In 1999 the City of Perth established a Charter of Mutual Friendship with the City Government of Taipei in Taiwan, beginning two decades of cultural exchange. PICA curator Charlotte Hickson and Taiwanese-born guest curator Ashley Yihsin Chang have assembled four artists from each city for Unfolding Acts: New Art from Taipei and Perth to mark the 20th anniversary of the charter.
Unfolding Acts places particular focus on the lives and memories of ordinary citizens as a way to measure the ‘on the ground’ effects of government policy, environmental change and shifts in cultural norms; a desirable creative counterpoint to the diplomatic activities of the charter.
A Working History: LU Chieh-Te, 2012, by Yu-Cheng Chou is a highly biographical installation which establishes the premise of subjective storytelling across the exhibition. On a broad platform patterned with the tell-tale plaid of workers’ flannelette, paperback novels are stacked. The books are copies of a memoir detailing the working life of Lu, a Taiwanese man approaching retirement, written in collaboration with the artist and a ghost author. Although materially basic, A Working History belies a lengthy interpersonal project between artist and subject in which labour, experience and personal history are exalted. Visitors glimpse a fractional view of Lu’s life as they randomly open and peruse the books.
First-person narration also underpins Chia-En Jao’s film Taxi, 2016. Camera running, the artist piles into one cab after another to film his chance-assigned driver’s commentary on the socio-political fabric of Taipei. One driver describes his youthful visits to the American Military Club, sketching a political micro-landscape in which occupying forces, journalists, collaborators and dissenters are all represented in his local neighbourhood. Mobile by trade, the drivers share a fluid, nuanced take on political history; able to find good, bad, fun and mundane aspects to each event or site.
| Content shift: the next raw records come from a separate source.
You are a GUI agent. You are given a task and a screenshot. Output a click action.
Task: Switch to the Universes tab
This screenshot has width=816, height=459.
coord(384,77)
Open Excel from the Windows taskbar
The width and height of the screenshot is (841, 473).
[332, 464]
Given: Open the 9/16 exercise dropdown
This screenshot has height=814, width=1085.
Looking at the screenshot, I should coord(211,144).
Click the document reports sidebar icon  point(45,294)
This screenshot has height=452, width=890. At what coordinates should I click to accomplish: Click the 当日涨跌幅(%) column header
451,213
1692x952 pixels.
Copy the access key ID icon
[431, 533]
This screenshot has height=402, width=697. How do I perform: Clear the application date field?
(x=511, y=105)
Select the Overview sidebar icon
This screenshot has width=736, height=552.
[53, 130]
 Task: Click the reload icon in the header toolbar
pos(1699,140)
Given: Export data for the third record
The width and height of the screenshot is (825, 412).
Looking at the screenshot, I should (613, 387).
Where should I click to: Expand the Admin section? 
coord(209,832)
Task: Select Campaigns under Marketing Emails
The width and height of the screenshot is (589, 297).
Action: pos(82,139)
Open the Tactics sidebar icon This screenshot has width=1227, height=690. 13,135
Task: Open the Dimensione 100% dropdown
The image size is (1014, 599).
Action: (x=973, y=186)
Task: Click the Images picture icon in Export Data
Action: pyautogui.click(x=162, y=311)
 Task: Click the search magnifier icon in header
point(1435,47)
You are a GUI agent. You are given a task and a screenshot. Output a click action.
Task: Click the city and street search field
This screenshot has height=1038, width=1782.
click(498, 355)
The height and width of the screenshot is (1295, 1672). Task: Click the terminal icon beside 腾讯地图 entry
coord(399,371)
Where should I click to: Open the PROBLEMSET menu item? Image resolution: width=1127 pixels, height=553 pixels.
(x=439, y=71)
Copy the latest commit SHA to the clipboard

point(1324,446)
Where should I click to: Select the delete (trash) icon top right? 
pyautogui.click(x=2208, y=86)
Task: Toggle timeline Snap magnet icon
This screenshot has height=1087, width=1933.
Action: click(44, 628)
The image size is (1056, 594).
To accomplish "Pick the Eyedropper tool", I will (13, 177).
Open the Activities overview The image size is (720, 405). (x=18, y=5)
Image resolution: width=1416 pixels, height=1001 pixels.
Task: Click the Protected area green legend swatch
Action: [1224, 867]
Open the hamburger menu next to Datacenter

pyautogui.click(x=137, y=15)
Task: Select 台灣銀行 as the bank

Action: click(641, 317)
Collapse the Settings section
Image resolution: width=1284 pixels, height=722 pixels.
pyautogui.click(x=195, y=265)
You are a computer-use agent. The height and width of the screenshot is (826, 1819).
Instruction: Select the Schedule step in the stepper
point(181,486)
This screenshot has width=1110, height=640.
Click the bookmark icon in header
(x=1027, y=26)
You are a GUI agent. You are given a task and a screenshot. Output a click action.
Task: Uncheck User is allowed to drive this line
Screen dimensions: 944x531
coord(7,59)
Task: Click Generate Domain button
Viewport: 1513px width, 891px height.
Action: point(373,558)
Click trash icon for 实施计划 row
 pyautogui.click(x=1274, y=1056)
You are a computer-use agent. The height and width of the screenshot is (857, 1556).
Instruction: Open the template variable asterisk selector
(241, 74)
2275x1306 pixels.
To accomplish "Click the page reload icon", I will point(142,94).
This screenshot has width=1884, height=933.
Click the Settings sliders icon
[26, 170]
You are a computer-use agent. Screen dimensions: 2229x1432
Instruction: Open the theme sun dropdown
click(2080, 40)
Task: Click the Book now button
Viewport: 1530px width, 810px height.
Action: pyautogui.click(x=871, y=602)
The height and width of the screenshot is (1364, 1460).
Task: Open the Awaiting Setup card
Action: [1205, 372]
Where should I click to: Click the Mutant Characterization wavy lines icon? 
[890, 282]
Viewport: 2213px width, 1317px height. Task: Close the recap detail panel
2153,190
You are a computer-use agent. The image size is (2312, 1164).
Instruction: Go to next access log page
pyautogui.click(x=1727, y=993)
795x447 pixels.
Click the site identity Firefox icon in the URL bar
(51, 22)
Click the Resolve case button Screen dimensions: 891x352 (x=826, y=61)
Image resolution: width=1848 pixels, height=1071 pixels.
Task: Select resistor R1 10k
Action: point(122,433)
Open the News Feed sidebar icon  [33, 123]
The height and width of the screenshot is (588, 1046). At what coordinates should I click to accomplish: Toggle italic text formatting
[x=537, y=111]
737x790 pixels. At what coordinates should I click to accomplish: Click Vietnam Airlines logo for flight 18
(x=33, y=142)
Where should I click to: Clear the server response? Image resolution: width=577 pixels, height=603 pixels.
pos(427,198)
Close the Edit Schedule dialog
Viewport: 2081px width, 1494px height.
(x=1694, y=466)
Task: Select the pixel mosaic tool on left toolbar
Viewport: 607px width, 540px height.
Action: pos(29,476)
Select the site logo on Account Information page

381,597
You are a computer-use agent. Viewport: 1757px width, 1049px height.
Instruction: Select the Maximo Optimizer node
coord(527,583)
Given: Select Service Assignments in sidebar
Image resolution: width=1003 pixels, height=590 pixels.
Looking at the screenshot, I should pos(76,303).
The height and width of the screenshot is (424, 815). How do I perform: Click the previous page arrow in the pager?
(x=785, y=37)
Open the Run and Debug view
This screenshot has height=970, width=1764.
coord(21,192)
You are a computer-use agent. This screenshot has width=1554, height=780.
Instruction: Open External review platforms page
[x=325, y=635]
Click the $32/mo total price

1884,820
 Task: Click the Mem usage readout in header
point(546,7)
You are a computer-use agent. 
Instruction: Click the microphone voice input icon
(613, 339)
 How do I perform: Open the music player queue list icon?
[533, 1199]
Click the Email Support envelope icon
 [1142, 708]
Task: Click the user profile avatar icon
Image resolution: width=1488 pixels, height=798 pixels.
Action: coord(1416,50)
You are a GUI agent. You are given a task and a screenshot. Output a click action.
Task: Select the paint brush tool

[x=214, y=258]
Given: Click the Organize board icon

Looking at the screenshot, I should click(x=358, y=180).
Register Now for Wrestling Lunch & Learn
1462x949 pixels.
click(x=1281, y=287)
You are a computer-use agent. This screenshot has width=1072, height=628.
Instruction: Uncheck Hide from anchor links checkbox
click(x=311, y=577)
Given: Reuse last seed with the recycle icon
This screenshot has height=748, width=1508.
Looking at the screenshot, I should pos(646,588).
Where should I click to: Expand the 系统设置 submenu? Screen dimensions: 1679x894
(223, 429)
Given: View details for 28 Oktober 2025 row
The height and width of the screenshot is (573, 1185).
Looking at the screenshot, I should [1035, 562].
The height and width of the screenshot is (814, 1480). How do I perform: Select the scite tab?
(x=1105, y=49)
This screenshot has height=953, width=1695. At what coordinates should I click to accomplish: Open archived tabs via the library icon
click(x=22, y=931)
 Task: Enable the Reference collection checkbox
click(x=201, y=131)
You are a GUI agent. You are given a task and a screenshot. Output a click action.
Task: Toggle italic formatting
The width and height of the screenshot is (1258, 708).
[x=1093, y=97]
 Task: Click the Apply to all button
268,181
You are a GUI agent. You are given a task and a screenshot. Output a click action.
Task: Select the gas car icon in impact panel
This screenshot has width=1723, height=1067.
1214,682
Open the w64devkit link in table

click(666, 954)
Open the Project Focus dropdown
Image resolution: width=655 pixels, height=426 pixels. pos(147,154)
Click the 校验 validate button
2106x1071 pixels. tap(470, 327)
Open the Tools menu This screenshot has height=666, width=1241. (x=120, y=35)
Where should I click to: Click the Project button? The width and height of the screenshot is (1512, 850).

The collaborative animation Welcome to Balardong, 2018, introduces the historically-contended landscape of York (one hour from Perth). Simple clay figurines enact the childhood memories of nine Balardong Noongar narrators as they lavish nostalgic detail onto sites like a farmer’s out-of-bounds almond tree, the first flushing campsite toilet, and the tin-can hearth where the nightly family fire was built. The tenderness of each story is shadowed by a history of curfews, constraint, child removal and disadvantage. Plucked from living memory, dark and happy feelings are interwoven, building York community’s shared memory.
Unfolding Acts is tightly focused; every artwork is a deep and significant reservoir of artistic research. Time and concentration are required to grasp the full heft of each artist’s contribution. Didactic labels provide great detail on individual artworks but little contextualising insight for the exhibition as a whole; there is no meaningful discussion of the way that globalising, capitalist, geopolitical or climactic forces have unfolded in each city, something which could have helped form relationships between works.
An exception is the artist’s statement accompanying Yi-Chun Lo’s textile work Protective Layers, 2019. Lo’s appreciation of the Aboriginal custodianship and unique ecology of Perth Country is well-articulated, engaging in the spirit of cultural exchange in a sensitive, informal way (a welcome difference from the seriousness of the other labels).
The works of Unfolding Acts are engrossing and highly individual, as good ambassadors should be. The exhibition itself is like a staged, orderly, yet earnest and worthwhile handshake.